### [EXERCISE]
Using the passage on Fugro below, answer these:
1. What do longer timelines bring, according to the passage?
2. What does FEED stand for?
3. According to Eddies, what has dominated the design phase of infrastructure development for decades?

(GIVEN PASSAGE)

Fugro has thus seen time becoming a very important factor for its clients. Speed is important to the success of its client activities, because longer timelines bring increased uncertainty and risk and greater resource consumption. So as part of its framework, the company is looking at how it can deliver value that really addresses time as an important business value driver for clients.
In the broader context of time, Fugro wants to address key questions such as:
- Can we impact the economic outcome of a project for a client, say in a net present value sense?
- Can we improve the investability of a project or the ability to insure or underwrite a project?
- Can we avoid foreseeable events that negatively impact design and construction schedules?
- Can we contribute to safety and sustainability ambitions?
- Ultimately, can we buy time for our clients meaning shorter design schedules and earlier construction and operations?
Early screening
As part of the GRMF, early discussions around time are key for organisations like Fugro to be able to improve performance in the asset cycle. If the early screening is done effectively, it can accelerate and optimise the processes that follow from it downstream.
“The earlier that specialist organisations like ours are involved in the project cycle, the better, when engineering business objectives drive key decisions such as at feasibility by owner organisations, at FEED [front end engineering design] and during early contract phases for design and build organisations seeking to manage their below ground risks and generate business value from a functional specification. Early involvement means a dialogue driven by engineering business objectives and the potential to build project-specific, value-adding solutions. Relatively late involvement can mean an interaction driven by procurement compliance focusing on narrow solution components with fewer options for exploring alternative and potentially better approaches.
“The design phase of infrastructure development really has been dominated by fairly conventional geotechnical investigation for decades,” Eddies explains.
“It’s largely intrusive, with some localised remote sensing and testing around the borehole. And it has served the industry very well, supported by standards and design codes that have evolved over decades.”

(End GIVEN PASSAGE)
(DATA EXTRACT)

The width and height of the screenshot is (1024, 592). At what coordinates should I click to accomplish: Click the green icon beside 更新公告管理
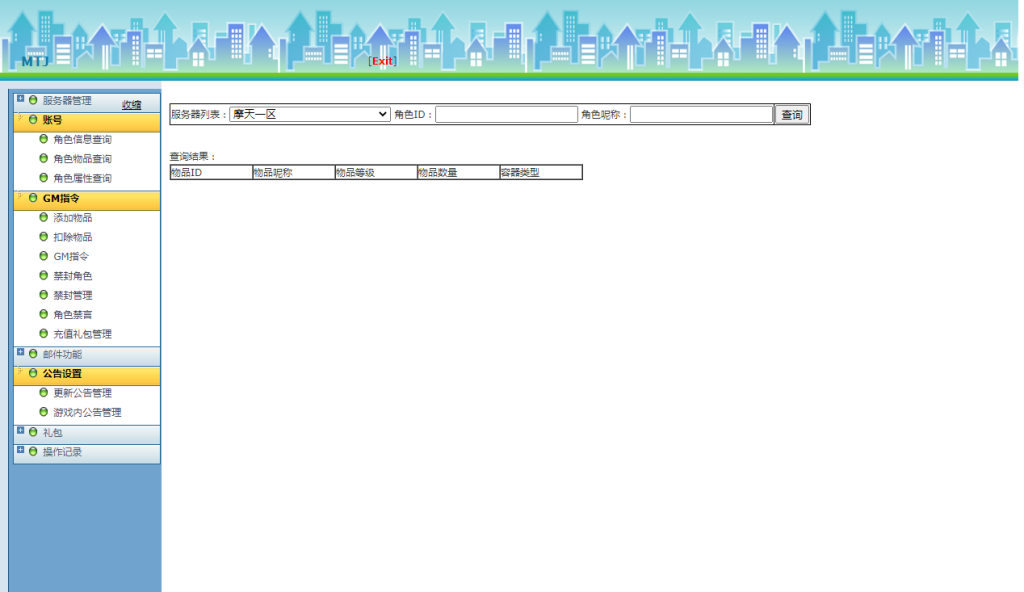(43, 392)
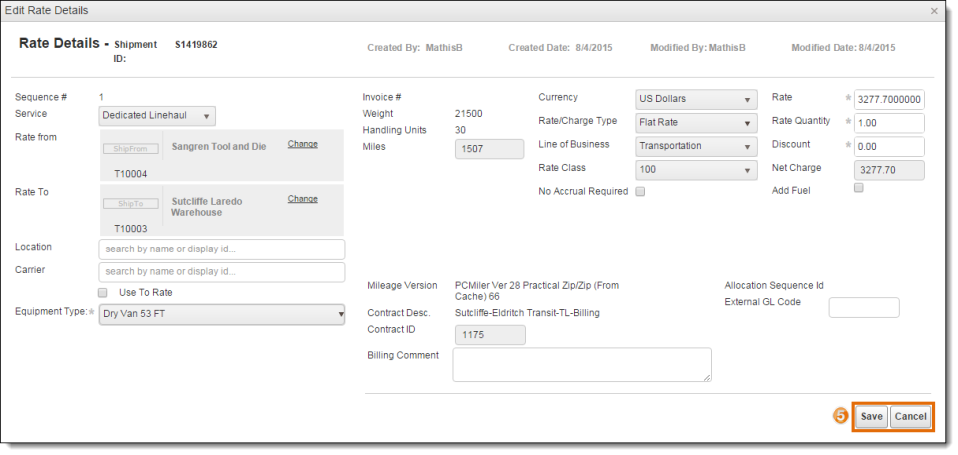
Task: Toggle the No Accrual Required checkbox
Action: [x=640, y=192]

(End DATA EXTRACT)

### [EXERCISE OUTPUT]
1. Increased uncertainty and risk and greater resource consumption.
2. Front end engineering design.
3. Fairly conventional geotechnical investigation.